Reports are emerging that cyber criminals are attacking and stealing in-house trading algorithms/code used by hedge funds and high-frequency stock traders.
According to the Financial Times, security company Kroll Ontrack said that it has observed three recent cases of insiders pilfering the code for proprietary trading models. The algorithm information can be used for a few different nefarious purposes, including blackmailing a company into buying back its own data; or, selling it to other traders on the black market.
“We have seen cases of the source code for algorithms being stolen. In two of the cases we were able to find the bad guy and stop him before he could share it on the web,” said Ernest Hilbert, head of cyber investigations for Europe, the Middle East and Africa.
One security analyst told Infosecurity that what makes this type of game so complicated is that is completely based on knowledge, and can, in the right context, be monetized effectively.
“This article could have easily been named ‘cybercriminals continue to innovate,’” said TK Keanini, CTO of Lancope. “The fact of that matter is that cybercriminals are as intellectual as any other high-business person, and they are interested in keeping their business growing. As defenders put in place countermeasures for protection, attackers find new ways to defeat these defenses and other areas to attack.”
Ken Westin, senior security analyst, Tripwire, noted in an email that white collar hacking is becoming more common, whether it is an insider exfiltrating corporate documents, or criminal syndicates targeting information that can be sold to brokers giving them an edge in the markets.

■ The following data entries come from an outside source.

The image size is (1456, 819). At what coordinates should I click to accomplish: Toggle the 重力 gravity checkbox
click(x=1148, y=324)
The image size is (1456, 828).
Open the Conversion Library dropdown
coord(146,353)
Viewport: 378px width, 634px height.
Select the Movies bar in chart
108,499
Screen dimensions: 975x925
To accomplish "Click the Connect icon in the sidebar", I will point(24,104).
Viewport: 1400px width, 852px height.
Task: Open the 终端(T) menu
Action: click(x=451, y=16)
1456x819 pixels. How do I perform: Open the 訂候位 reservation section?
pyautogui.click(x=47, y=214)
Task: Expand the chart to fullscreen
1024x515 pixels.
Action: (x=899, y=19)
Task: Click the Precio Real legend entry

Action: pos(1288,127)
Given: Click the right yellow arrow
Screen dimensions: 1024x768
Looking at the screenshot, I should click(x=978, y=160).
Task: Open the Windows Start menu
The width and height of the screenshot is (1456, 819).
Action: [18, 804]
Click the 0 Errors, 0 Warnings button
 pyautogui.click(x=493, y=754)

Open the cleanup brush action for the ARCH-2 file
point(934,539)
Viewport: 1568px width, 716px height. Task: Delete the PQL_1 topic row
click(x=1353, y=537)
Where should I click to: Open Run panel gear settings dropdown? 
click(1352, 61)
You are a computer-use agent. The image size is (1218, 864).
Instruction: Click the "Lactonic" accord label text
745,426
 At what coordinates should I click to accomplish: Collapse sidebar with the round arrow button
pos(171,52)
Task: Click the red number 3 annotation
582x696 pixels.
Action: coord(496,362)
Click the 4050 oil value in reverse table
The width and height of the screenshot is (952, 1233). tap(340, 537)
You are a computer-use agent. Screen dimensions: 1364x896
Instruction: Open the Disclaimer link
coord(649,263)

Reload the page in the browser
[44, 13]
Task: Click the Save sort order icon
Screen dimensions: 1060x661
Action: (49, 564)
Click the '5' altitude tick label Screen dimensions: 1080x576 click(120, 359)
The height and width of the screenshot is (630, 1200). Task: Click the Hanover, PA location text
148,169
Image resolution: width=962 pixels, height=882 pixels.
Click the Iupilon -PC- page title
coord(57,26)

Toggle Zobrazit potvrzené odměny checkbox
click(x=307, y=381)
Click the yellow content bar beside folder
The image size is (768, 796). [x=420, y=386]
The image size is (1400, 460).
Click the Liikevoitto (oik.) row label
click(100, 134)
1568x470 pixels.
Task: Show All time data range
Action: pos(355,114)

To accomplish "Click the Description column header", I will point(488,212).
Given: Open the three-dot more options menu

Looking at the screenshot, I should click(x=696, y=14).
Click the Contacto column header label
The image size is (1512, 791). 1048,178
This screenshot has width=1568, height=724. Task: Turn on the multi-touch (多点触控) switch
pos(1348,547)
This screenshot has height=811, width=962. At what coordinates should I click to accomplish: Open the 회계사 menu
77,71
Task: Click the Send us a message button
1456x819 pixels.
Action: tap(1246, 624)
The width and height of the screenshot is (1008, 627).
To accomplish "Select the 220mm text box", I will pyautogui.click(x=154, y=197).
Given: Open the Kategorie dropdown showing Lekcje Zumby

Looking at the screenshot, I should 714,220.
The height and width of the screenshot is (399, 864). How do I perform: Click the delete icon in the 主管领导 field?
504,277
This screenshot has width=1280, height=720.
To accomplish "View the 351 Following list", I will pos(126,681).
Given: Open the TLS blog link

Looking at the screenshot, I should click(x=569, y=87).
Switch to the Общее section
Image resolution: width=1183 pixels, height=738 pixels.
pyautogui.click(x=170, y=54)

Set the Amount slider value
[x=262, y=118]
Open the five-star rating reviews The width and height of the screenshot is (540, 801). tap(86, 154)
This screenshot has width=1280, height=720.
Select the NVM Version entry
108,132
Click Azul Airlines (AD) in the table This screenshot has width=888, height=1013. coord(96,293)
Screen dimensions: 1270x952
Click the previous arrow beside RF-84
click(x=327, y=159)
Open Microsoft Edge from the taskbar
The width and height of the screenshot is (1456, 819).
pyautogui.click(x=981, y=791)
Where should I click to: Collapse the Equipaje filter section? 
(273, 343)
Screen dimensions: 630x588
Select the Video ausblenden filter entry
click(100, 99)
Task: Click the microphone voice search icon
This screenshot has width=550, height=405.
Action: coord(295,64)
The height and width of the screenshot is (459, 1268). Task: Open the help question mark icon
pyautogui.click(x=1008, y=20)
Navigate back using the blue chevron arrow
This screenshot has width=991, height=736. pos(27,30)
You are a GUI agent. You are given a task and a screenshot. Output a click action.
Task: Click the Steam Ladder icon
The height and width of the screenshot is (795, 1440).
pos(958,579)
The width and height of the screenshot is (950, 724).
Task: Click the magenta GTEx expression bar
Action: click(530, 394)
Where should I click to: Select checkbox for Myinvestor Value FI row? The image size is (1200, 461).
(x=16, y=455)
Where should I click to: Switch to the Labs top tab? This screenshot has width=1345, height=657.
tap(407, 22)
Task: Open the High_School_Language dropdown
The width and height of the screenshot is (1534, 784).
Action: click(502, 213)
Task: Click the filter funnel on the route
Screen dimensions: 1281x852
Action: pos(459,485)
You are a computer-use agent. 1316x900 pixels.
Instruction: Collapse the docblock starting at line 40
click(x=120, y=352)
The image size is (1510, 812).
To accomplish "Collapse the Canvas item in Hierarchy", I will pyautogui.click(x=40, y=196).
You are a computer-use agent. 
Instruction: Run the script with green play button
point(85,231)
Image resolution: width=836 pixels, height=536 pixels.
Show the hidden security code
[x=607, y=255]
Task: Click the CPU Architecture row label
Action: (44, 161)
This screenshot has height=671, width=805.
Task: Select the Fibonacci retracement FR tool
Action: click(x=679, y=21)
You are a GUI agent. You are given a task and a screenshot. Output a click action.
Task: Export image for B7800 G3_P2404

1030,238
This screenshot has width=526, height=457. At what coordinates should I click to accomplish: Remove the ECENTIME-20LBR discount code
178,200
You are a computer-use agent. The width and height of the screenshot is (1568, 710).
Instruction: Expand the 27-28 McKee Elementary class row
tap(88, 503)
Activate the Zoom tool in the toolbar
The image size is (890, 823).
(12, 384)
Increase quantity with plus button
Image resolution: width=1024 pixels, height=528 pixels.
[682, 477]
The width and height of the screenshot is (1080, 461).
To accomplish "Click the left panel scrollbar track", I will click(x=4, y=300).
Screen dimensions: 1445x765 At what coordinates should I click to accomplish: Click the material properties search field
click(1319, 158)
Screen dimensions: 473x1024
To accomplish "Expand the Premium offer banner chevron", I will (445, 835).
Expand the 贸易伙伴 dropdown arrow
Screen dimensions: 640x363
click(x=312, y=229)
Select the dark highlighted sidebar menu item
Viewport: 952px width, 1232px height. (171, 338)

“Not only are trading algorithms at risk, but other information such as patent status, trade secret information, manufacturing processes and yields amongst other pieces of information that may not initially seem sensitive, but in the right hands can provide a trader or competitor information that will give them an edge over other groups,” he said.
As with anything else, if there’s a buyer for a piece of data, there will be a criminal hacker after it—even into the reaches of high finance.
“Underground markets and bitcoin are helping to establish marketplaces where white-collar criminals and hackers can mingle and do business, something we have not seen before at this scale,” Westin added. “Whether it is a white-collar criminal enlisting the services of a criminal hacker to target a specific company and data, or the criminal hacker selling data they have already exfiltrated from an organization, these markets are growing in size and both the criminal white collar and hackers are becoming more brazen, so I expect to see more of these types of thefts to occur."